Experienced sources we’ve spoken with praised Peskin’s messaging so far (though one may take issue with his “leader in recovery for a city in recovery” talking point). His April 6 kickoff rally at Portsmouth Square had a large crowd, and he already has a brick-and-mortar campaign office on Market Street, across from the Castro Safeway, smack dab in the middle of the city and straddling precincts long labeled “progressive.”

The board president is also aggressively touting endorsements from emerging front groups like Small Business Forward, an advocacy group started late last year. It’s just the beginning of efforts by Peskin’s campaign and traditional allies to chip away at frontrunners’ assumed support. Initial reports describe his fundraising as modest, but that goes with his brand, and allied 501(c)4 nonprofits such as San Francisco Rising and the Phoenix Project will likely campaign for him or at least push narratives that help his campaign. 

Whether Peskin can leverage ranked-choice voting to win ultimately depends on how much of the vote he has to start with. 

“I do think there’s a lot of reason to believe that through various endorsements and campaigns, Peskin will get the 30 percent or so of voters who strongly and regularly support progressive candidates,” Jason McDaniel, a political science professor at San Francisco State University and an expert on urban politics and voting behavior, told The Voice in an interview. “That puts him in a strong position.” 

If Peskin starts to poll well, the frontrunners will have to counter by turning the tables on him with an “Anyone but Peskin” strategy. But now, centrist candidates are still in backbiting mode — a possible presage to the “moderate-on-moderate violence” one outlet predicted before Peskin declared. 

Farrell has already cast shade on Breed’s record. Lurie has done the same to Farrell. Breed is flogging new stats to convince voters she’s dealing with the city’s political “bull—t.” But her campaign is mulling backing out of a debate cosponsored by a political action committee now seen as too close to Farrell’s campaign. 

And, lest we forget, Breed and Farrell have a history. Serving together on the Board of Supervisors in 2017, Farrell allowed himself to be used by the board’s progressive faction to block Breed from being named Interim Mayor after the death in office of Mayor Ed Lee. 

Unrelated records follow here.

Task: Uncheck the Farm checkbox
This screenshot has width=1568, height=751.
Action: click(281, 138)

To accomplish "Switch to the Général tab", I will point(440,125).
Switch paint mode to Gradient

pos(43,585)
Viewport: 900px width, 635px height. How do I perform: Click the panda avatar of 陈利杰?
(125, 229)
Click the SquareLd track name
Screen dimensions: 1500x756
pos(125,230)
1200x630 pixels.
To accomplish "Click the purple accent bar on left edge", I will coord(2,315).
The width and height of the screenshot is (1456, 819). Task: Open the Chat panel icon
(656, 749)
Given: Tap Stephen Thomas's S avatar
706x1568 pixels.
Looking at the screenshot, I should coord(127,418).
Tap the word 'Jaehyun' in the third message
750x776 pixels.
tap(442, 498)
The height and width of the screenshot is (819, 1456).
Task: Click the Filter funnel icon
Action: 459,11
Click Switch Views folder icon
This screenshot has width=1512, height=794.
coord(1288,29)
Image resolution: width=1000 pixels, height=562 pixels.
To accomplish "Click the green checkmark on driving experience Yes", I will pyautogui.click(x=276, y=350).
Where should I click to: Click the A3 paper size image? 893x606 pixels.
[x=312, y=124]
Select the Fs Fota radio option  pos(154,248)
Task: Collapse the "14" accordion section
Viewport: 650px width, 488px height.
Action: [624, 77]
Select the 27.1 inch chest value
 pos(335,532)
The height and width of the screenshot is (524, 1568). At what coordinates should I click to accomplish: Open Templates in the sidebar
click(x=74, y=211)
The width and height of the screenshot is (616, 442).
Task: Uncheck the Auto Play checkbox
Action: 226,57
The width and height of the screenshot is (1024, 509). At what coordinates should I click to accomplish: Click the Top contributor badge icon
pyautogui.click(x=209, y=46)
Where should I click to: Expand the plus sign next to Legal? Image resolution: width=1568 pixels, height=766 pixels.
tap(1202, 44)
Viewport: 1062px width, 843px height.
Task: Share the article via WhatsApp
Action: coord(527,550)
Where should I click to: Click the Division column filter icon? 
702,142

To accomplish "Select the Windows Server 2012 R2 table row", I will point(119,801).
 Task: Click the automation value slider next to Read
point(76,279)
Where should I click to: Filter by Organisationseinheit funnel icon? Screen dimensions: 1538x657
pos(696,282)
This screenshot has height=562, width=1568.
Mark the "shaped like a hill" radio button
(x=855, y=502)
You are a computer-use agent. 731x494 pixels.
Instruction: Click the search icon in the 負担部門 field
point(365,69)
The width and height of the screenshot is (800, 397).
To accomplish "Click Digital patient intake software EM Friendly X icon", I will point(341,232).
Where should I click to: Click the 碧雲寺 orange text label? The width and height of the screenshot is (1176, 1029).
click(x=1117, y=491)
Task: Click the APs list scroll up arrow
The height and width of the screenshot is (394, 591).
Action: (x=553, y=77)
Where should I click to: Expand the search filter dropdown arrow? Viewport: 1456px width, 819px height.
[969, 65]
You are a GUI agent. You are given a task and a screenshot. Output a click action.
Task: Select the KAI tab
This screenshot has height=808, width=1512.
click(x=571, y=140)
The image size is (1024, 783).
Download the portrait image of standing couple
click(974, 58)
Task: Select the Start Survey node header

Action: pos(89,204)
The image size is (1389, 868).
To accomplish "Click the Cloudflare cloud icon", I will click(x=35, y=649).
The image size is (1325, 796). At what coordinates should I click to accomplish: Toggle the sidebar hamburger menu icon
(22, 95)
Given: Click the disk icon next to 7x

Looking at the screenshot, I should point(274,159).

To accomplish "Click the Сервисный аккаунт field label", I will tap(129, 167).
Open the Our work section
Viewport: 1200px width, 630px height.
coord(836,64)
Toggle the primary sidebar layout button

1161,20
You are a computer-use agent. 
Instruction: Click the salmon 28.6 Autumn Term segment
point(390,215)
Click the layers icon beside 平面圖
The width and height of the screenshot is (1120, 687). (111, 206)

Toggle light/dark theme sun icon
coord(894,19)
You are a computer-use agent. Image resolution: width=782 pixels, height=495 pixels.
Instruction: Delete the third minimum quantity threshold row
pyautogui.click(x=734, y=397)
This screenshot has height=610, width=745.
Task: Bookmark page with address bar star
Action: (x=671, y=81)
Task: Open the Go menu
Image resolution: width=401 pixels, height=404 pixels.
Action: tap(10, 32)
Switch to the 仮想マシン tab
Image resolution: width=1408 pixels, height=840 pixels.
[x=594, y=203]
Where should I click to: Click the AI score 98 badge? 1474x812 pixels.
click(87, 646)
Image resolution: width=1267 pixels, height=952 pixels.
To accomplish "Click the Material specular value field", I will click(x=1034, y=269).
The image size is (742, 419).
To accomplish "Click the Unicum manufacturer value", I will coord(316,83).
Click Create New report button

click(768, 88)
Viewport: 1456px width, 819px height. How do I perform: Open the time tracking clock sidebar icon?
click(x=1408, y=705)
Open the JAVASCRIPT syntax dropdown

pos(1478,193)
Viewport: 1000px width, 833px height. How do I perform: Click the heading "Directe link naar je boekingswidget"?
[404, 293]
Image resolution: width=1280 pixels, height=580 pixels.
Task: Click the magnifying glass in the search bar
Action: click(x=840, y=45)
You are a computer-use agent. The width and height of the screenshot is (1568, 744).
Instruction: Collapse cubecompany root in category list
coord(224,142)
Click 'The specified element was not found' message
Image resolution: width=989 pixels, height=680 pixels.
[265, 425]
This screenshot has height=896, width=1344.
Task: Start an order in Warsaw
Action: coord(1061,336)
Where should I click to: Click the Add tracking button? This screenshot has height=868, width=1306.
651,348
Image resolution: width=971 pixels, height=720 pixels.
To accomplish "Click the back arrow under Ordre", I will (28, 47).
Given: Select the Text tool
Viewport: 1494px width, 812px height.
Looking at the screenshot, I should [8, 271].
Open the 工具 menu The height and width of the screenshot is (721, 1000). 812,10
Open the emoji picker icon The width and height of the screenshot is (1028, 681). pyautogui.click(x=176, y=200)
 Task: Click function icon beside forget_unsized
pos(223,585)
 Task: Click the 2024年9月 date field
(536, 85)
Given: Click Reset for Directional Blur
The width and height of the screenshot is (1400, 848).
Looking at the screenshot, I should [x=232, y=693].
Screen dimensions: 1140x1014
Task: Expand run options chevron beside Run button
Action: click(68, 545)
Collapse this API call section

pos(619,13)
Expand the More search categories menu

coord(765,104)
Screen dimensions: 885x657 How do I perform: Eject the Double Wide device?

As a result, it may be hard to keep what should be a beauty contest for the frontrunner representing the city’s consensus from looking like a brawl. “What’s complicated is that you need to take down the other candidate without turning off their supporters,” Todd David, political director at centrist PAC AbundantSF, told The Voice in a phone call. 

If the beauty contest turns nasty or takes too long, campaigns could remain distracted from reminding voters that Peskin and his record symbolize a Board of Supervisors more loyal to narrow interests than everyday voters and whose oppositional relationship to the mayor’s office drives much of City Hall’s destructive gridlock. 

“From his years-long behavior to the simple fact he’s been in government for 20 years (and thus an institutional problem) — he’s never faced deep city-wide scrutiny of his conduct,” says Latterman. “Imagine ad after ad of his greatest hits and word-for-word transcripts. I’ve heard several [independent committees] will do this, but who knows? No campaign should ever count on those to do its work for them.”